Promossa dalla Diocesi di Verona e dalle riviste cattoliche impegnate per la pace, sulla scia delle “Arene” precedenti, l’Arena di pace del 2024 ha visto la presenza di oltre 12.000 pacifisti e nonviolenti, laici e cattolici, riuniti in uno scenario straordinario con la bandiera bianca in mano – oltre alle bandiere arcobaleno – a ribadire l’urgenza dell’impegno per la pace, attraverso il disarmo e la costruzione degli strumenti nonviolenti di gestione dei conflitti, anziché la follia della nuova corsa agli armamenti che genera immensi profitti con le guerre. Papa Francesco ha fatto una lezione di nonviolenza contro il bellicismo dilagante, spiegando che “dobbiamo saper fare i conti con la fisiologia dei conflitti, che sono una sfida alla creatività, per uscirne non con la violenza, ma al di sopra, attraverso il dialogo che prevede l’ascolto della pluralità”. Sembra evocare, Francesco, l’approccio di Johan Galtung, il fondatore dei Peace Studies, sul “trascendimento” dei conflitti attraverso la nonviolenza: prendersene cura e lavorarci con la fatica della mediazione creativa, anziché esasperarli ed armarli.
L’Arena di pace 2024 è stata preparata nelle settimane precedenti dai Tavoli di lavoro, tra i quali quello su Pace e Disarmo partecipato dai movimenti per la nonviolenza, che ha elaborato un denso documento che indica le strade “per uscire dal sistema di guerra”. Si va dal ridurre progressivamente e rapidamente le spese militari e destinare le risorse liberate a politiche culturali e sociali alla sottoscrizione del Trattato per la proibizione delle armi nucleari, allontanando dal territorio italiano tutte le testate presenti; dalla costituzione della Difesa civile non armata e nonviolenta, con il relativo “Dipartimento” come primo nucleo di un futuro “Ministero della Pace” all’istituzione dei Corpi civili di pace, a partire dal nostro Paese; dal vietare senza eccezioni l’esportazione di armi e la cooperazione militare con paesi in guerra, difendendo la Legge 185/90 oggi sotto attacco, al fare della scuola una istituzione educativa che formi alla pace attraverso la nonviolenza, contrastandone i processi di militarizzazione con l’ingresso delle forze armate, e liberando anche l’Università dai condizionamenti del complesso militare-industriale.

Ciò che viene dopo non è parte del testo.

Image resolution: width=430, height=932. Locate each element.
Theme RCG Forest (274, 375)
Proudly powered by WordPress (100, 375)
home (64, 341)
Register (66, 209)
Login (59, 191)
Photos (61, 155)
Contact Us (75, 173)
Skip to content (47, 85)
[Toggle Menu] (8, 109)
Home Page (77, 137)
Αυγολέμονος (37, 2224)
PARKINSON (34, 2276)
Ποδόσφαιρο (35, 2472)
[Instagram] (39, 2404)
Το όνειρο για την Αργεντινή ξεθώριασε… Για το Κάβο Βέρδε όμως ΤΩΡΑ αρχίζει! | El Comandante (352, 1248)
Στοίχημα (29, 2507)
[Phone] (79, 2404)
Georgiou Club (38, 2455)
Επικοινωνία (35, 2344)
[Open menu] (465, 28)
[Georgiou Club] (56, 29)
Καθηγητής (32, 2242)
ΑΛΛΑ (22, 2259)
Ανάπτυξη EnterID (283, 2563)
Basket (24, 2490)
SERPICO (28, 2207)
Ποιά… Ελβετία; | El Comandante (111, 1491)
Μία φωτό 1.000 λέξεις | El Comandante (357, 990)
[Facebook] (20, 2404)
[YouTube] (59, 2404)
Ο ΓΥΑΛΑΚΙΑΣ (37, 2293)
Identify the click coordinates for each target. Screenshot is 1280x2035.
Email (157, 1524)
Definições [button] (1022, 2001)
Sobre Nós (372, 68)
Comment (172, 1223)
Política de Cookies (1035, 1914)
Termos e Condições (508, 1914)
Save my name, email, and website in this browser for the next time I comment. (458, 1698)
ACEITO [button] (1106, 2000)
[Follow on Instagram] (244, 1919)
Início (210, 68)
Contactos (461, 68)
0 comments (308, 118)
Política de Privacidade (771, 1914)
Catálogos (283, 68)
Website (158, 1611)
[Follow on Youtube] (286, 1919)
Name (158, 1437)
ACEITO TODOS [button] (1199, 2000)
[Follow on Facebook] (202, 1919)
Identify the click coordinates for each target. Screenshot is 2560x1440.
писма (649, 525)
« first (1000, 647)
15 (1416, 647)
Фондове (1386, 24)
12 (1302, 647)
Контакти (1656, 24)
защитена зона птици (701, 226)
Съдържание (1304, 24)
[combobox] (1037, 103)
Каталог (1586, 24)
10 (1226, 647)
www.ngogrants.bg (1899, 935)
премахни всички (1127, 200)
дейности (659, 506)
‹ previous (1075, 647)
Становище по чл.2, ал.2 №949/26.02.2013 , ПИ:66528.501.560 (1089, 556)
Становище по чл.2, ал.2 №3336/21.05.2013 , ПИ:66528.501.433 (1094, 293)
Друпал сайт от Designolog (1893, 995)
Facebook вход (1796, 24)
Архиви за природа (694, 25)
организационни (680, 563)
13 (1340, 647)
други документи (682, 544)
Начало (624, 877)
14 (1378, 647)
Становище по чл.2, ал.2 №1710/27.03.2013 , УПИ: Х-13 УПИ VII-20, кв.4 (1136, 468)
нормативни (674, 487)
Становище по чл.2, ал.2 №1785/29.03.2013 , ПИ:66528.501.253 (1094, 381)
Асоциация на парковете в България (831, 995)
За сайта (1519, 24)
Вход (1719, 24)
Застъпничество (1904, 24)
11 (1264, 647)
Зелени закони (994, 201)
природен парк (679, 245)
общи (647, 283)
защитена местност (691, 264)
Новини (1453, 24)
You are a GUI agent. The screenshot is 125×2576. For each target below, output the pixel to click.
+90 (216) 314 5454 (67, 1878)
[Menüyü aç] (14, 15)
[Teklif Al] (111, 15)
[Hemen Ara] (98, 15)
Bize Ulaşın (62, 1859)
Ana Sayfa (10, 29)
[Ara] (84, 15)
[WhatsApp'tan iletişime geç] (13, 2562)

Insomma un rinnovato impegno programmatico dei “costruttori di pace”, tanto più necessario quanto più, come ha detto in conclusione papa Francesco, “la pace è nelle mani dei popoli che devono averne coscienza ed organizzarsi”. Rispondendo così anche all’appello registrato da Edgar Morin, le cui condizioni di salute a quasi 103 anni non hanno consentito di essere presente fisicamente, ma che non ha voluto far mancare la propria voce all’Arena di Verona: di fronte “a tanti pericoli, tante guerre, tanta difficoltà a trattare i problemi fondamentali dell’umanità, c’è bisogno di una coscienza fortissima della necessità di lavorare insieme per fare un movimento ardente e forte per la pace”. Vista la sordità dei governi, dieci anni dopo è più urgente che mai.